To get a sense of the amount of waste that is produced, an excellent start is a TED talk by photograper Chris Jordan. Mr. Jordan makes photographs composed of repetitive images of individual objects. To me, the most striking is his photograph of the disposable paper cups used in a day in the United States. The photo can be seen on his website. The U.S. uses and throws out 410,000 disposable paper cups every 15 minutes. This would make a stack every day that would form a wall 42 stories high and maybe a city block wide. Every day! As he points out in his TED talk, if you add an item for scale, the pile of disposable cups the U.S. uses every day would dwarf the Statue of Liberty. Observe:
Waste is nowhere a bigger problem than in health care. As you know if you work in health care, literally every single thing that's used on a patient is packaged in a disposable plastic container, and most of the items are disposable themselves as well. Health care waste management is an enormous industry itself, and will even be having its own industrial conference coming up in early May in Texas.

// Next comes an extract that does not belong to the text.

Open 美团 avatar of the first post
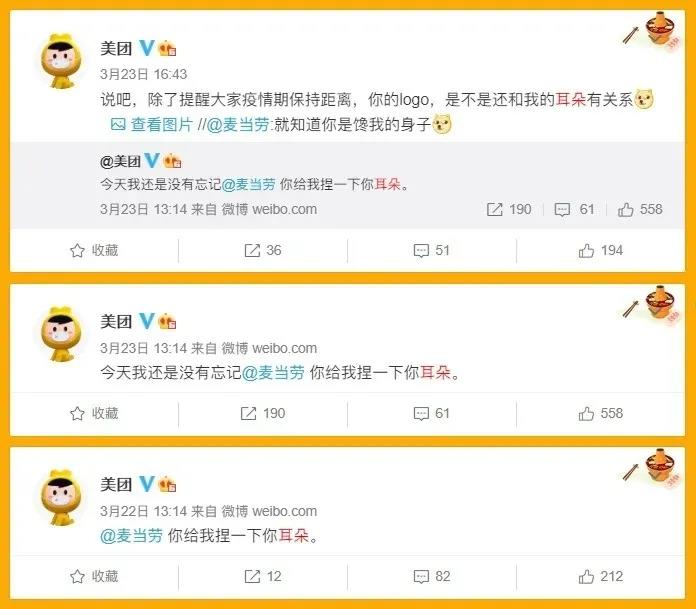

To give you some perspective, my household of four produces about 4-5 bags of trash every 2 weeks. (Most of this is composed of the individualized and non-reusable packaging of milk cartons, cuts of meat, toiletries, etc.) That means I personally produce about one-tenth bag of trash per day at home (that's 5 bags of trash divided by 14 days, divided by 4 people). In comparison, at work I produce 1 to 2 bags of trash per shift, or 10-to-20 times as much per workday. It's even more of a shock looked at from the patient's perspective. 1-2 bags per shift means 3-6 bags per day. So I estimate the average hospitalized ICU patient produces 30-to-60 times as much trash on a daily basis as a non-hospitalized person.
Let's be generous and assume that the non-ICU patients produce only half of the lower end of this number, or 1.5 bags per day. My hospital is about a 300-bed hospital. Assuming that, on the average day, there are 225 patients admitted, the hospital produces about 340 bags of trash per day just from patient rooms (that's not including offices or the E.R., nor does it count the voluminous trash produced in the O.R.). Including all the other trash in the hospital, I wouldn't be surprised if the hospital produces 500 bags of trash per day or more. This is somewhere on the order of 180,000 bags of trash per year.
How much is that? Well, my city is about 2.25 miles in circumference, or about 12,000 feet in circumference. At this size, if each trash bag is 1 foot wide, the hospital could build a wall of trash around the city that is 15 layers deep every year. Honestly, I don't know where all this trash goes.